Records from a data source
*** Block opens ***

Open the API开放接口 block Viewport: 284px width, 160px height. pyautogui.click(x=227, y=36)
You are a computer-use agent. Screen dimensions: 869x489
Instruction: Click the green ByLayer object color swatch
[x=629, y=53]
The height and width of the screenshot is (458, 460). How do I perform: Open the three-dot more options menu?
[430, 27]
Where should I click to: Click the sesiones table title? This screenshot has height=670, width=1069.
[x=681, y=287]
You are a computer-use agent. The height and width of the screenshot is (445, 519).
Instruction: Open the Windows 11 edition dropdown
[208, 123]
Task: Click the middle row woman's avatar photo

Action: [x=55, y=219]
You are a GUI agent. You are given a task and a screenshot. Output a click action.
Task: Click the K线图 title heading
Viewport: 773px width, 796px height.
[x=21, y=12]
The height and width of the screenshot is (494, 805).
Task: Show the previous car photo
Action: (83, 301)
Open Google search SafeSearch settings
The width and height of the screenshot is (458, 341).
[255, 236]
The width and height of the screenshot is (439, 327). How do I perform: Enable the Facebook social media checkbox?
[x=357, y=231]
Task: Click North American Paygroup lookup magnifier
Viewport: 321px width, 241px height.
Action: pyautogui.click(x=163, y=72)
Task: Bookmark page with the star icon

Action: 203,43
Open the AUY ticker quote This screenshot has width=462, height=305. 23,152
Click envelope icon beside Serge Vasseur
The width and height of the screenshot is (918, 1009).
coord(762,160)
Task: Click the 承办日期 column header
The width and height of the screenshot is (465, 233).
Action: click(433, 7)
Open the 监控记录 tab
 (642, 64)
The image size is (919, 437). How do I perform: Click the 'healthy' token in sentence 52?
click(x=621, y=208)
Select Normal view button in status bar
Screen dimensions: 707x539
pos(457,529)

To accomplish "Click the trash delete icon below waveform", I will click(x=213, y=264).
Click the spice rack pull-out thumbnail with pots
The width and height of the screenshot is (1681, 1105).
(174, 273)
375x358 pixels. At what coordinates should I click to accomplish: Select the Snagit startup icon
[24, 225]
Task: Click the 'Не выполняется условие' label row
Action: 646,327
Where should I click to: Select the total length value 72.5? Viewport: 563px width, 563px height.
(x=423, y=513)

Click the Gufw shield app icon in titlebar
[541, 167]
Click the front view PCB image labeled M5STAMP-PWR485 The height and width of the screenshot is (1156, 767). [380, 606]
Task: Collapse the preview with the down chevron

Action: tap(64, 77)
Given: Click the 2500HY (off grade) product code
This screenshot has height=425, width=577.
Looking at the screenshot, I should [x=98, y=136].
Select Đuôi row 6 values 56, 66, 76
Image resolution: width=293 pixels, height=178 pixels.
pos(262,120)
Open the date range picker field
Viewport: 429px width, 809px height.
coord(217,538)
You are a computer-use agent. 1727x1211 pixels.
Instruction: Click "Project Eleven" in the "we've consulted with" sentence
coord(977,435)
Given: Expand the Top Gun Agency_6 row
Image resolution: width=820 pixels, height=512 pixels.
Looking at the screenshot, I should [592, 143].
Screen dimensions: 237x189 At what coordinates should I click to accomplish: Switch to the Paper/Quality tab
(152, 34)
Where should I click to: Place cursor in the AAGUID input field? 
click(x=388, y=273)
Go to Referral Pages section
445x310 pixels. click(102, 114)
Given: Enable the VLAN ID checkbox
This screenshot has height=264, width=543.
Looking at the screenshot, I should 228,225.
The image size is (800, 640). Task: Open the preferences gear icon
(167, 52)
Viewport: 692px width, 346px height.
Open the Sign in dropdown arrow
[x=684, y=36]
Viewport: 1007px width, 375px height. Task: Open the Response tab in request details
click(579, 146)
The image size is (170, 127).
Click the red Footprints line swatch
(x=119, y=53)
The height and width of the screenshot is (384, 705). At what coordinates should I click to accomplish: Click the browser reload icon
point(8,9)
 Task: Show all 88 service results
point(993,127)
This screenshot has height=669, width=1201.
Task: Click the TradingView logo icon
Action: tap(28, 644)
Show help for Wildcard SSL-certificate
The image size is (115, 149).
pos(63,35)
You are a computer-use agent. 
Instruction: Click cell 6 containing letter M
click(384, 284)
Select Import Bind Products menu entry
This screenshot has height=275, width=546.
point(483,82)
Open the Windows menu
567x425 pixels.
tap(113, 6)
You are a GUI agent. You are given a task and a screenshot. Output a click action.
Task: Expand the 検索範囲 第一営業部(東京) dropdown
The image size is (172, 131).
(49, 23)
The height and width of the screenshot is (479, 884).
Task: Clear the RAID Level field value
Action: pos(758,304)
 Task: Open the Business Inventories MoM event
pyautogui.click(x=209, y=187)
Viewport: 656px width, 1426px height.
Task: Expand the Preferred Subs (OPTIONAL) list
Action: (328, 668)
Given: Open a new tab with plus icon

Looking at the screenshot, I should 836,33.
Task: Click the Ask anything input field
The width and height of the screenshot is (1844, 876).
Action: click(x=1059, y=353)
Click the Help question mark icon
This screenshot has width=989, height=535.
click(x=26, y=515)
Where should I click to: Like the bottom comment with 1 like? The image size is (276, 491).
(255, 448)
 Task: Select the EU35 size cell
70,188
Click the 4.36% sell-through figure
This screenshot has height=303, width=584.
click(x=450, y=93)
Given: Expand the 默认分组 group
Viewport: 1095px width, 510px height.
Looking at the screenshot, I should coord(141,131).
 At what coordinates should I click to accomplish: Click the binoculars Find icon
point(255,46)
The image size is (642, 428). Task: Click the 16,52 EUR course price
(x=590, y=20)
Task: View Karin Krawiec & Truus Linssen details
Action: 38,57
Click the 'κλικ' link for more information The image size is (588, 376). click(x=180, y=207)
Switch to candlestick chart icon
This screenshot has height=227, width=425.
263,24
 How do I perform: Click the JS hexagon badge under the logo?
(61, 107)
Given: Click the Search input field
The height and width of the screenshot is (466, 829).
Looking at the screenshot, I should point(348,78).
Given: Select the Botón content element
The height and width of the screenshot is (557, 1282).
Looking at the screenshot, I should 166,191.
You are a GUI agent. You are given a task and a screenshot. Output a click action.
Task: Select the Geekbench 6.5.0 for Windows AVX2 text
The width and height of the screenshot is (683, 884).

*** Block closes ***

> **Exercise brief**: Using the records above, copy word for word the line with "The height and width of the screenshot is (458, 460).", the line with "You are a computer-use agent. The", and every line between them.

> **Result for this task**:
The height and width of the screenshot is (458, 460). How do I perform: Open the three-dot more options menu?
[430, 27]
Where should I click to: Click the sesiones table title? This screenshot has height=670, width=1069.
[x=681, y=287]
You are a computer-use agent. The height and width of the screenshot is (445, 519).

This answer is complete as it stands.